Notable Women in Math Playing Cards

Women in Math Games

One side of each card in the EvenQuads deck features a profile of a woman mathematician who has made significant contributions to the field of mathematics. The profile side of the card can also be used to play EvenBetter, and EvenBetter Solitaire. The EvenBetter games are based on the game Orthogonal Questions invented by Dr. Jonah Ostroff.

Players: Exactly 2 or Exactly 4 or exactly 8.

Set-up: Deal 4 cards to each player.

Game play is cooperative. The players come up with yes/no questions that can be asked about the women on the cards. For example, “Is this woman alive?”  “Is this woman Latina?” “Does/did this woman do research in algebra?”

The Goal for 4 players: First decide together on two questions. Then each player chooses one card to place on the table, so that the four women shown have different answer sets to the two questions (that is, the four cards correspond to yes/no, no/yes, yes/yes, no/no).

Advanced version: First decide together on three questions, and then each player must lay two cards on the table so that the eight women shown have different answer sets to the three questions.

The Goal for 2 players: First decide together on two questions. Then each player chooses two cards to place on the table, so that the four women shown have different answer sets to the two questions (that is, the four cards correspond to yes/no, no/yes, yes/yes, no/no).

Advanced version: First decide together on three questions, and then each player must lay four cards on the table so that the eight women shown have different answer sets to the three questions.

The Goal for 8 players: First decide together on three questions.

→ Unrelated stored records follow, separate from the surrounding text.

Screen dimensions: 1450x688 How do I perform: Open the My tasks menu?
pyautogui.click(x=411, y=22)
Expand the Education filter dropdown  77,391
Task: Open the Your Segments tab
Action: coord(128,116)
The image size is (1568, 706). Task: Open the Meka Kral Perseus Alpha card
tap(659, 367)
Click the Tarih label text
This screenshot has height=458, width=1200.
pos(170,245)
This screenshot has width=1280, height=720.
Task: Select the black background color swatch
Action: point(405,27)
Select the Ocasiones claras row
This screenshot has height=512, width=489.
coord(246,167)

Then each player chooses one card to place on the table, so that the eight women shown have different answer sets to the three questions (that is, the eight cards correspond to yes/no/no, no/yes/no, yes/yes/no, no/no/no, yes/no/yes, no/yes/yes, yes/yes/yes, no/no/yes).

Advanced version: First decide together on four questions, and then each player must lay two cards on the table so that the sixteen women shown have different answer sets to the four questions.

If it is not possible to reach the goal, deal each player two more cards, and have each player discard two cards.

First choose two yes/no questions that can be asked about the women on the cards. (See above for examples.) Then find four women in the deck who have different answer sets to the two questions (that is, the four cards correspond to yes/no, no/yes, yes/yes, no/no).  Can you do it with three questions and eight women?  Four questions and sixteen women?